Download Digital Diaspora PDF Online Free

Author :
Publisher : State University of New York Press
ISBN 13 : 0791477207
Total Pages : 263 pages
Book Rating : 4.7/5 (914 download)

DOWNLOAD NOW!


Book Synopsis Digital Diaspora by : Anna Everett

Download or read book Digital Diaspora written by Anna Everett and published by State University of New York Press. This book was released on 2009-02-05 with total page 263 pages. Available in PDF, EPUB and Kindle. Book excerpt: Traces the rise of black participation in cyberspace.

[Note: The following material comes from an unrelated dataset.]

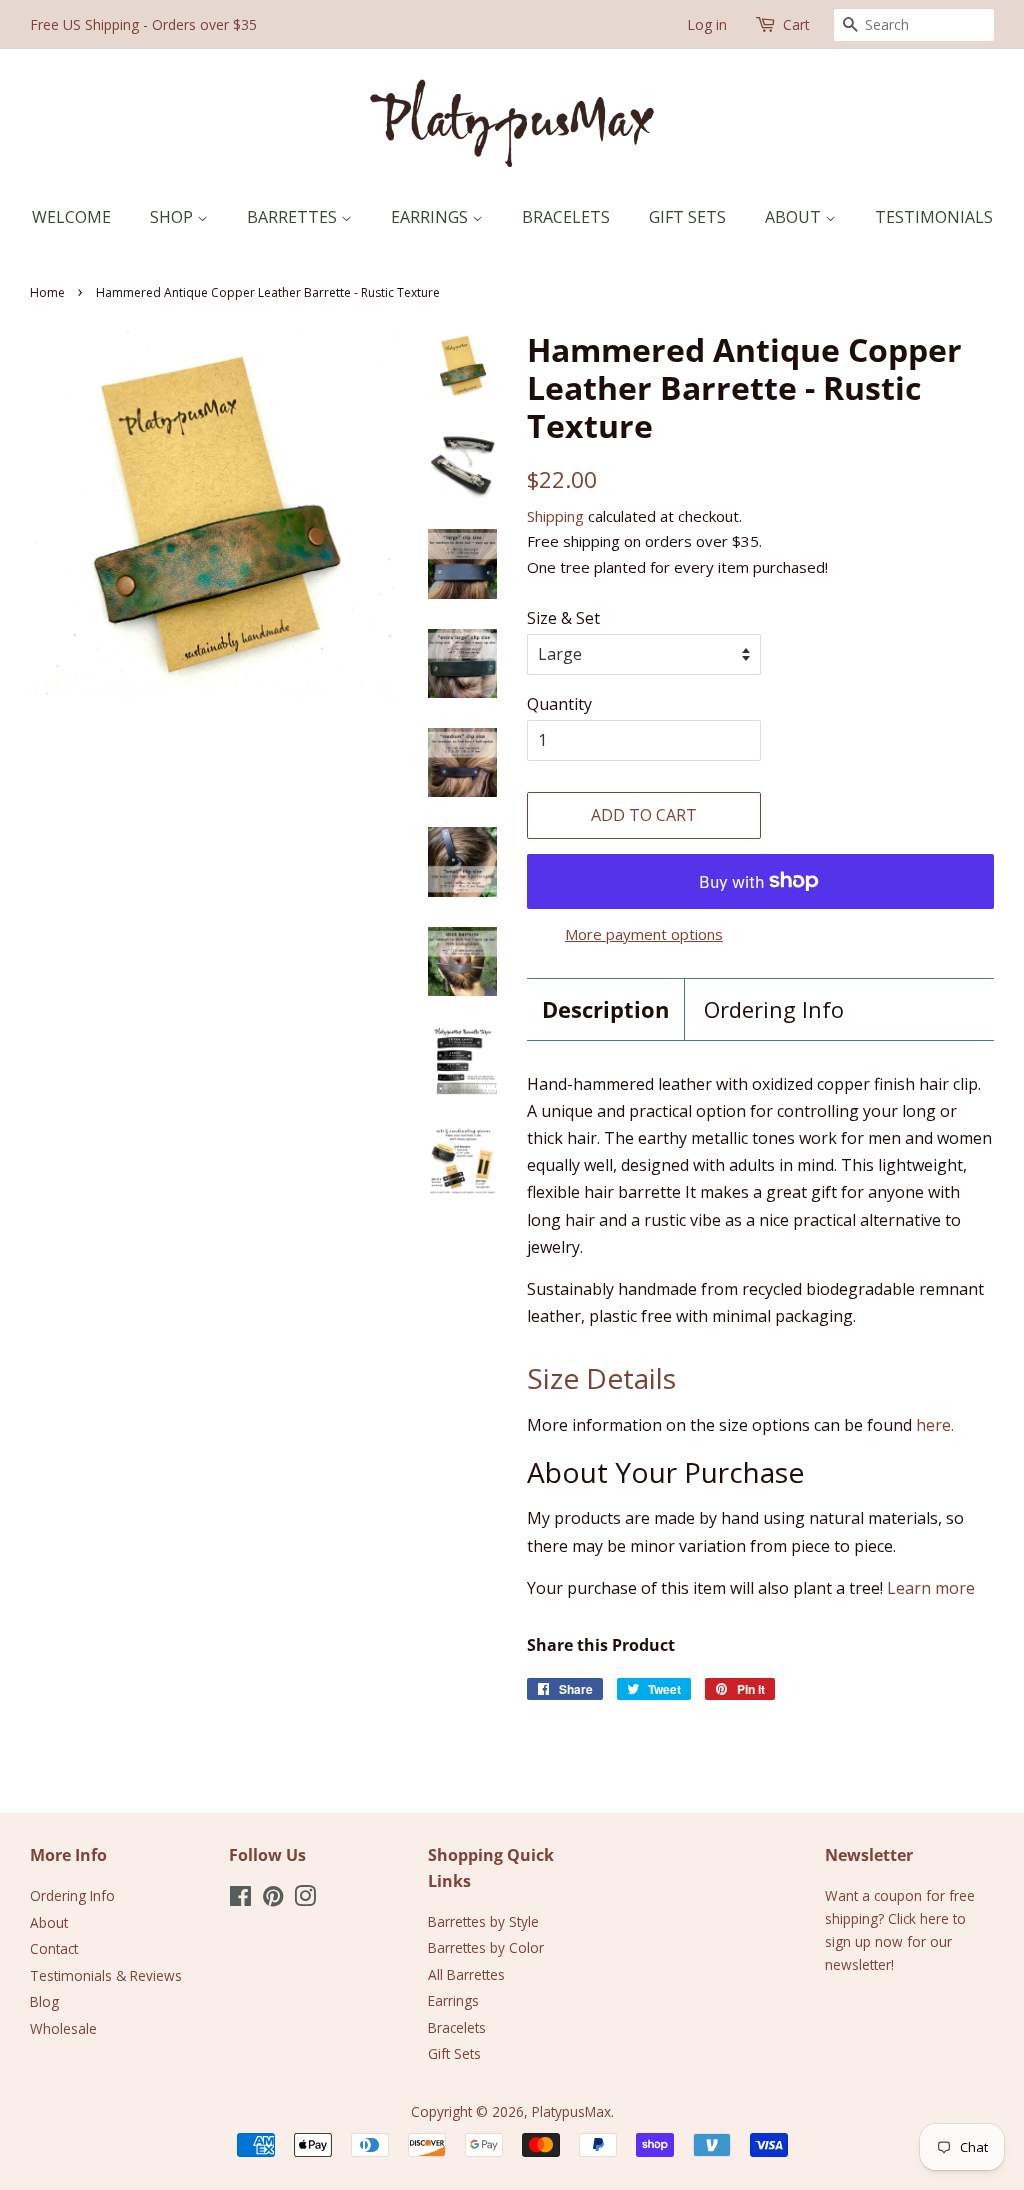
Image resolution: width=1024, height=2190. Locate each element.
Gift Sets (687, 217)
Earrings (431, 217)
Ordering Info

Fake News in Digital Cultures

Download Fake News in Digital Cultures PDF Online Free

Author :
Publisher : Emerald Group Publishing
ISBN 13 : 1801178763
Total Pages : 192 pages
Book Rating : 4.8/5 (11 download)

DOWNLOAD NOW!


Book Synopsis Fake News in Digital Cultures by : Rob Cover

Download or read book Fake News in Digital Cultures written by Rob Cover and published by Emerald Group Publishing. This book was released on 2022-03-08 with total page 192 pages. Available in PDF, EPUB and Kindle. Book excerpt: Fake News in Digital Cultures presents a new approach to understanding disinformation and misinformation in contemporary digital communication, arguing that fake news is not an alien phenomenon undertaken by bad actors, but a logical outcome of contemporary digital and popular culture.